L’infiammazione, anche da stress, è la protagonista del primo tempo di tutte le patologie cardiovascolari, metaboliche, neurodegenerative, e degli stessi tumori. Di fatto innesca i diversi fattori patologici che, esasperando predisposizioni genetiche ed errati stili di vita, scatenano un’infiammazione in primis microscopica. Il secondo tempo inizia quando le lesioni coinvolgono decine di migliaia di cellule, diventando visibili. Eppure quell’incendio da stress era già lì, distruttivo e progressivo, mesi o anni prima della diagnosi.
Per esempio, un tumore alla mammella di 1 centimetro di diametro, che la diagnostica per immagini (in questo caso la mammografia) identifica una lesione al primo stadio (T1), contiene già un miliardo di cellule circa. Ed è iniziato dieci-quindici anni (!) prima, a seconda del tempo di moltiplicazione di ciascuna cellula tumorale, che per la mammella è di circa 130 giorni. Quante persone colpite da tumore, uomini e donne, ricordano di aver avuto prolungati periodi di stress infernale, anni prima? Lo stesso vale per l’infarto. Per le patologie neurodegenerative e le malattie autoimmuni.
Ecco il punto: l’infiammazione da stress sta superando i confini del destino individuale, per coinvolgere l’intera società. Mi ha illuminata sul tema un magnifico articolo, “La mappa infiammatoria multiscala che lega lo stress individuale alle disfunzioni della società” (Yoram Vodovoz e collaboratori, A multiscale inflammatory map: linking individual stress to societal dysfunction, Frontiers in science 2024). Sostiene Vodovoz: i livelli di stress stanno crescendo in modo drammatico in tutte le popolazioni del pianeta. Di fatto è una pandemia pericolosa, con un’escalation infiammatoria che finisce per coinvolgere non solo gli umani, ma il mondo. Distruttiva per la mente, mina anche la capacità cognitiva per eccellenza: saper prendere decisioni appropriate. La neuro-infiammazione, ossia l’infiammazione che coinvolge il sistema nervoso sia viscerale (“gut brain”), sia centrale, causa ansia e depressione, confusione e nebbia mentale (“brain fog”), perdita di lucidità, stanchezza, irritabilità e aggressività, fino a determinare azioni impulsive, violente e distruttive.
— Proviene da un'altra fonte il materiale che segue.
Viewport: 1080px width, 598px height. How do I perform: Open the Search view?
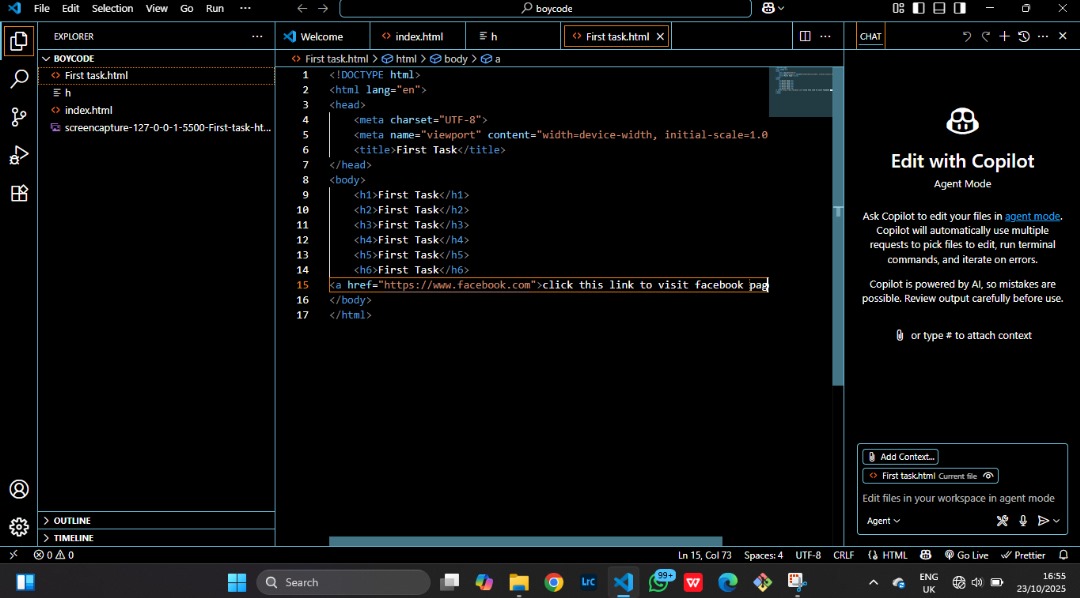(19, 79)
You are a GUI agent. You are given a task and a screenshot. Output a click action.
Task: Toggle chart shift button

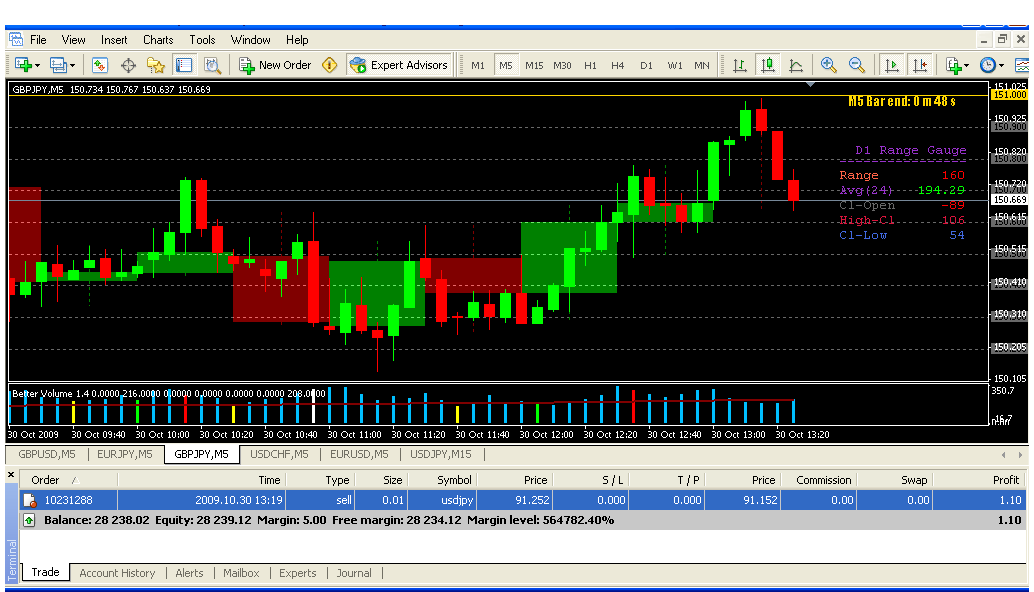click(920, 65)
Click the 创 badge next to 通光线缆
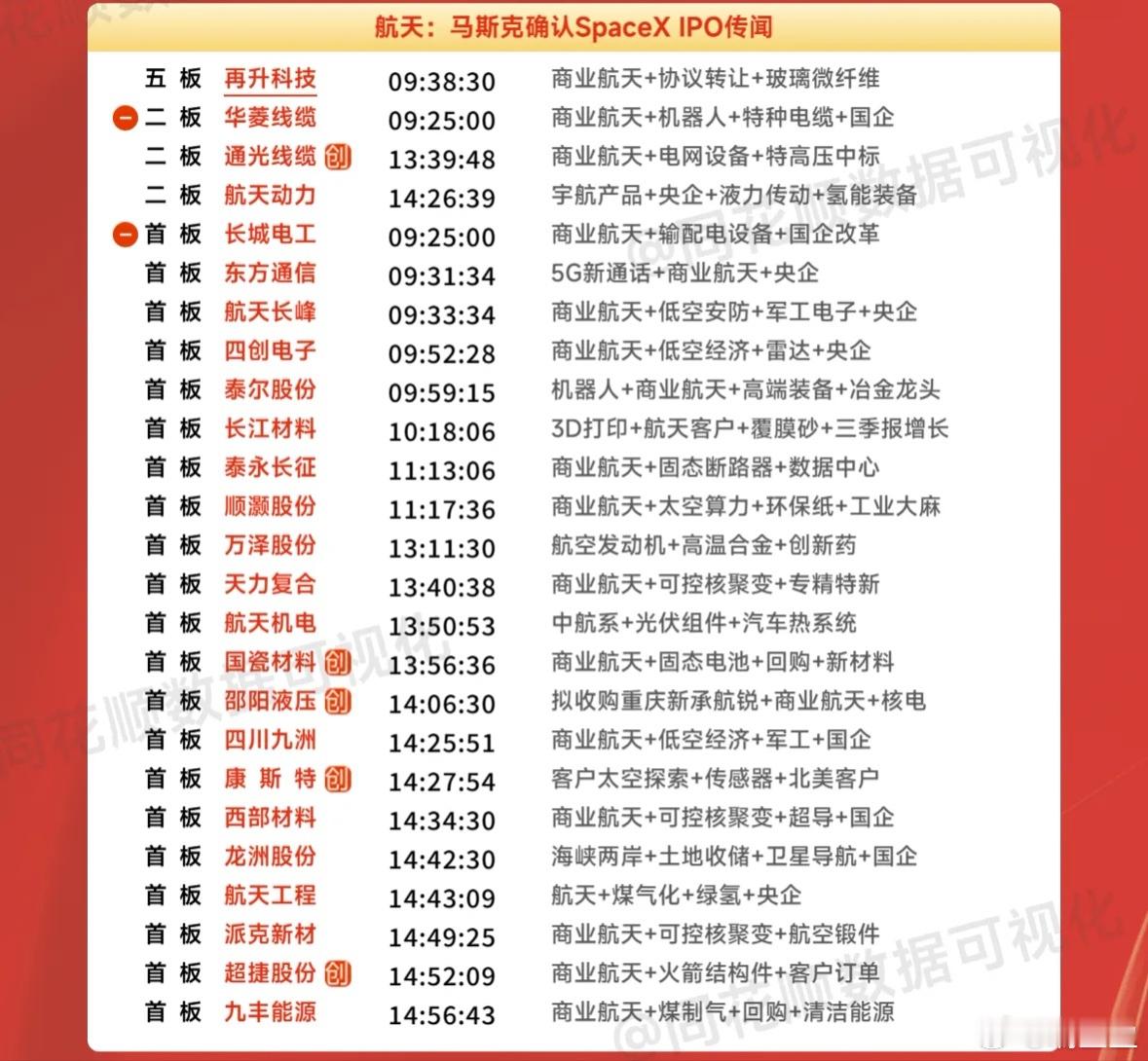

Qual è il punto? Sì, guerre e terremoti, inondazioni ed epidemie ci sono sempre state. Tuttavia i livelli di stress e infiammazione stanno crescendo per un agente di potenza devastante, comparso da pochi anni sulla Terra. No, non è l’atomica. Sono i social media, che come induttori subliminali di stress biologico, oltre che psichico, hanno una potenza cronicamente pervasiva e distruttiva superiore all’atomica. Perché sono molto più subdoli, cosicché si presentano come seduttori insidiosissimi, e divertenti facilitatori di vita, mentre presentano un lato oscuro di potenza devastante, di cui pochi sono consapevoli. Stress, ansia e depressione, difficoltà cognitive e professionali aumentano fra i giovani con un trend parallelo all’incremento di uso dei social e della comunicazione stressante correlata.
L’ipotesi di Vodovoz, approfondita con modelli matematici sofisticati, è che l’amplificazione digitale, diretta e indiretta, dei fattori di stress, possa culminare in un processo infiammatorio progressivo incontrollato e multiscala, che mina la capacità di analisi, di prendere decisioni e scegliere azioni appropriate, fino a ridurre la stessa capacità di affrontare le cause primarie di stress. Un’ipotesi inquietante, su cui merita riflettere bene, per individuare e mettere in pratica tempestivamente misure efficaci sia per ridurre le cause di stress, sia per migliorare la capacità di resilienza, o resistenza positiva, allo stress stesso. Il futuro inquieta di più chi sa (ancora) pensare.